The argument of counsel for the defendants in support of their first complaint is that the brokers' slips evidencing the contracts failed to comply with sections 4 and 5 of the Cotton Futures Act of August 11, 1916, c. 313, 39 Stat. 476, Comp. Stat. Secs. 6309d and 6309e, which require each contract to 'be in writing plainly stating, or evidenced by written memorandum showing, the terms of such contract, including the quality of the cotton involved and the names and addresses of the seller and buyer in such contract. * * * Each bale shall, for the purposes of this Act, be deemed to weigh five hundred pounds'--

(1) Because none of the slips gives the addresses of both buyer and seller, but each of them, with so few exceptions as to be immaterial, gives the address of the party to be charged; but the legal presumption and the testimony are that, at the same time that each bought slip was signed, a corresponding sold slip mutatis mutandis was signed by the party to be charged thereby, and that at the time that each sold slip was signed a corresponding bought slip mutatis mutandis was signed by the party to be charged (Thorn v. Browne, 257 F. (8th C.C.A.) 519, 524, 168 C.C.A. 469), and thus the presumption arose that the two corresponding slips which evidenced each contract set forth the addresses as well as the names of the seller and the buyer in each contract.

(2) Because none of the slips states the quantity or price of the cotton bought or sold per pound or bale in dollars and cents, for example, the sold note or slip which Gwathmey & Co., the correspondents in New York of the plaintiffs, took from the sellers evidencing the latter's contract to sell the 100 bales of cotton which the defendants admit they ordered the plaintiffs to buy by their telegram in these words:

'Oct 31, 1916. Frederick, Okla 815 A Oct. 31, 1916
'S. Newberger & Co., New Orleans, La.

• [Recorded information]:
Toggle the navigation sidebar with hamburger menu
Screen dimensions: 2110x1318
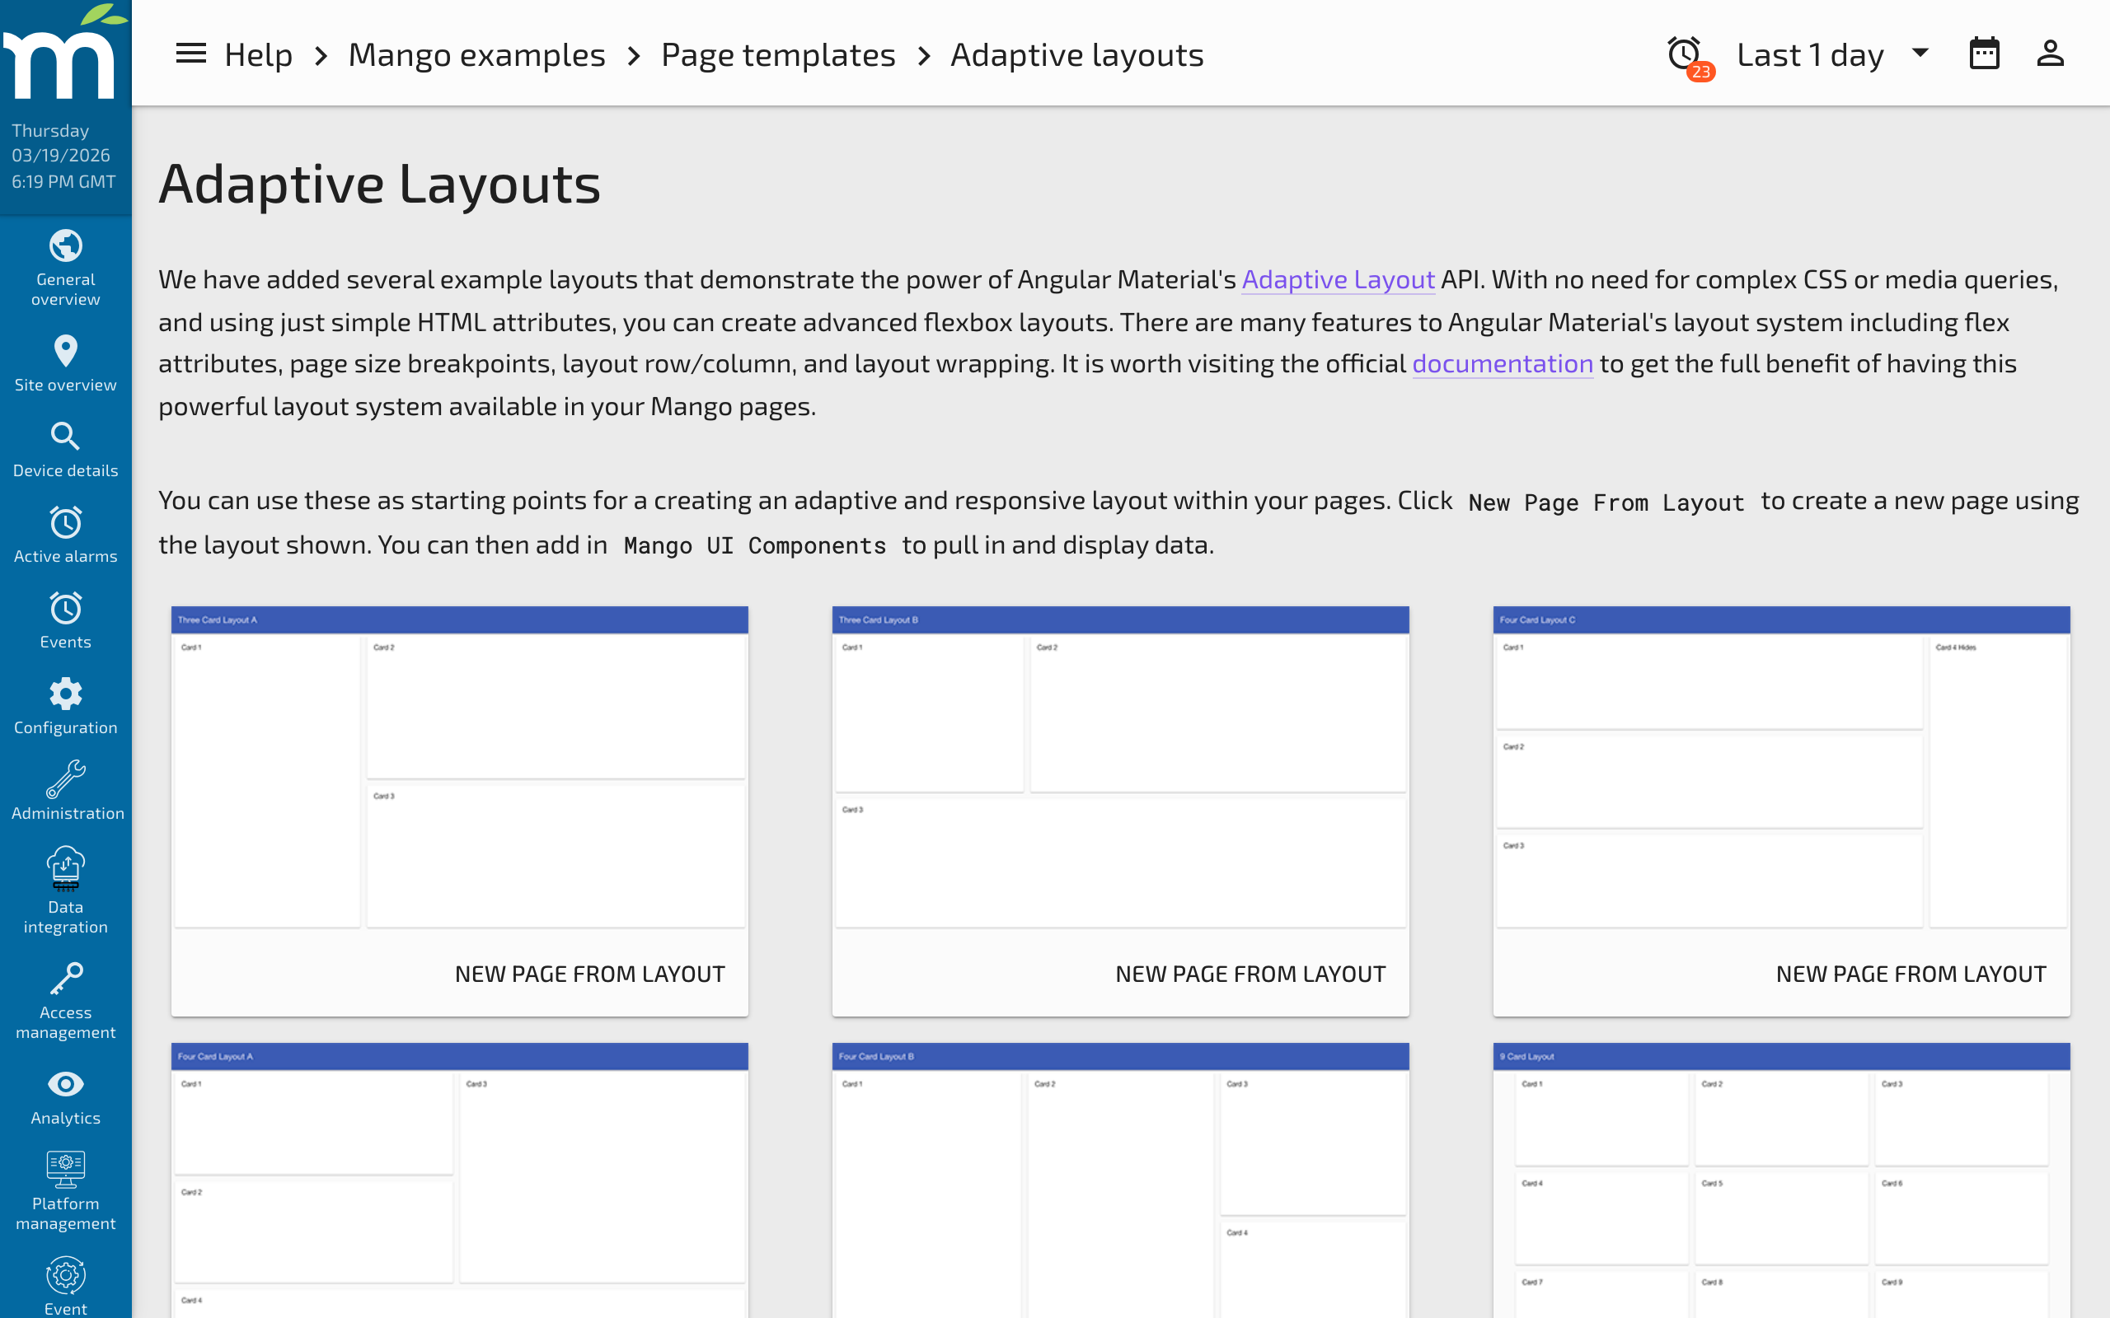click(190, 53)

• [Written instruction]:
In the court opinion on the cotton futures dispute, how much is each bale deemed to weigh for the purposes of the Cotton Futures Act? Please answer in a few words.

• [Problem solution]:
Five hundred pounds.